Peki, asıl mesele ne? Aynı ülkenin vatandaşları neden dinî, etnik veya mezhebî aidiyetlerine göre kolayca bölünüp parçalanabiliyor ve hatta birbirleriyle kıyasıya savaşa girişebiliyorlar? Galiba bu sorunun cevabını siyaset biliminden ziyade sosyoloji vermek durumunda. Bu sütunda günlerdir analiz etmeye çalıştığımız problem de zaten buydu, hatırlayacak olursanız. Bu problemin çözümünde temel alınması gereken realite ise aynı zamanda “modern devlet” demek olan ulus devlet (milli devlet) modelinin sosyolojik modernleşmenin sonucu olduğu, sebebi değil.
Bazı milliyet teorileri “önce milli devletlerin kurulduğunu sonra milletlerin icat edildiğini” söyler. Irak ve Suriye herhalde bunun örneğiydi. Ama realite milli devlet olmak için önce bir milletin bulunması gerektiğini gösterdi. Dolayısıyla Türkiye’nin yaşadığı tecrübenin özgünlüğü de yeniden değerlendirilmek durumunda.

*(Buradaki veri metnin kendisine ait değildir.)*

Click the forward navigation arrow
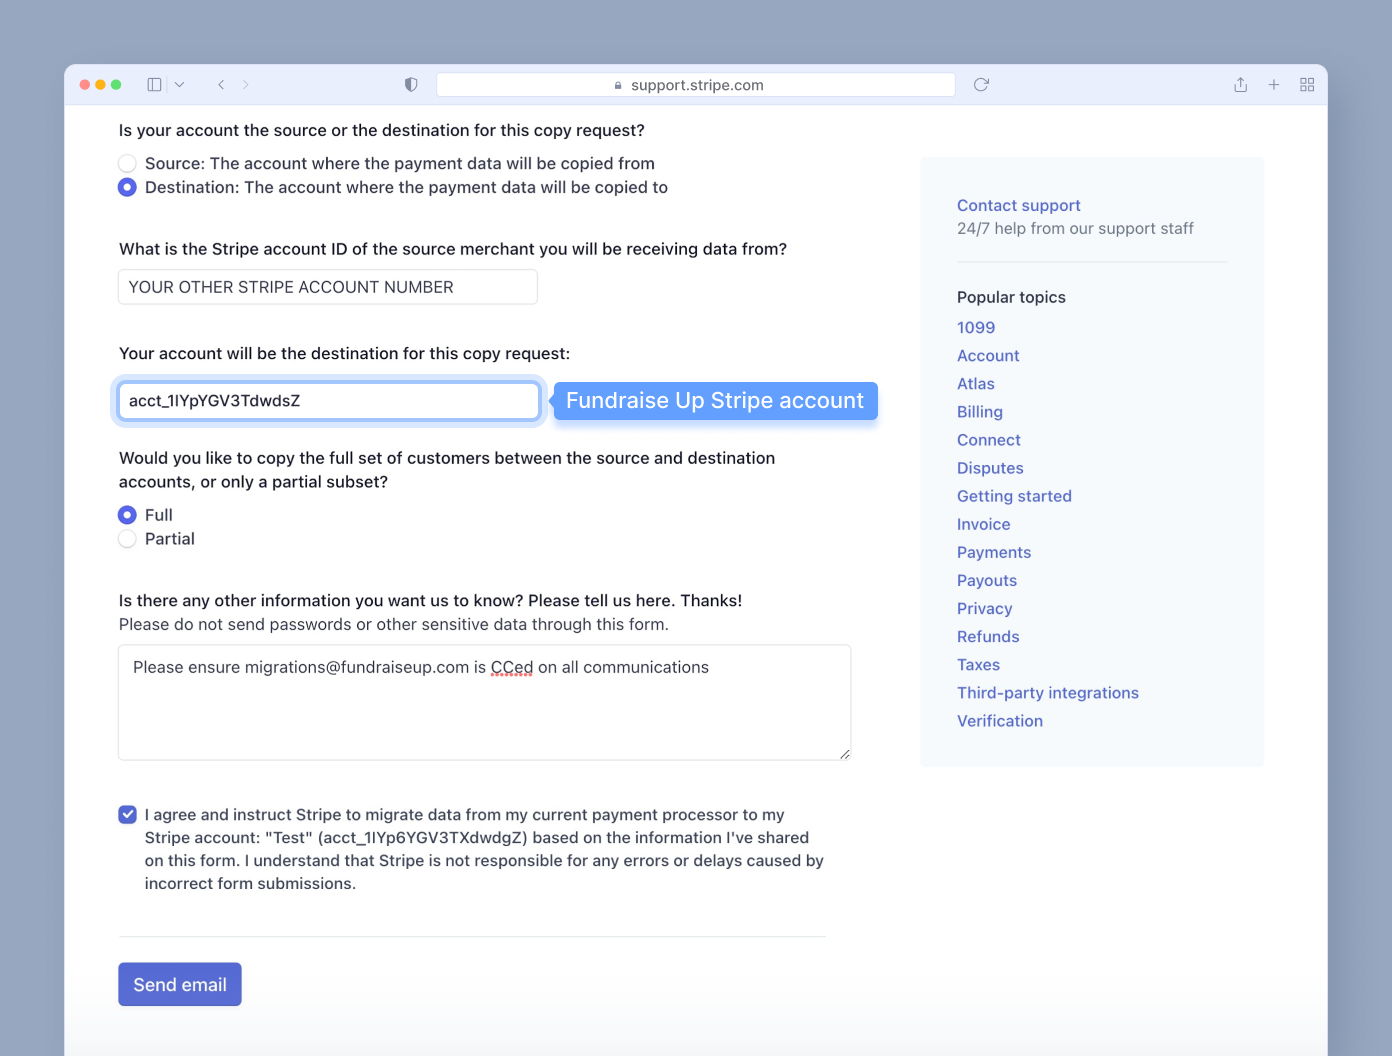The height and width of the screenshot is (1056, 1392). click(245, 84)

Türkiye tabii ki ne Suriye, ne Irak ne de Afganistan gibi bir ülke değil. Türkiye’deki modern devlet modelinin toplumsal modernleşmemizin tarihî süreciyle ilgisi yok denemez. Ama coğrafyamızın her yanında toplumsal gelişmenin aynı seviyede gerçekleşmediğini daha önce de söylemiştik. Problem de zaten buradan çıkıyor öncelikle. Ama tabii zihniyet haritaları da coğrafi haritalar kadar dikkate alınmalı modernleşme problemleri bağlamında.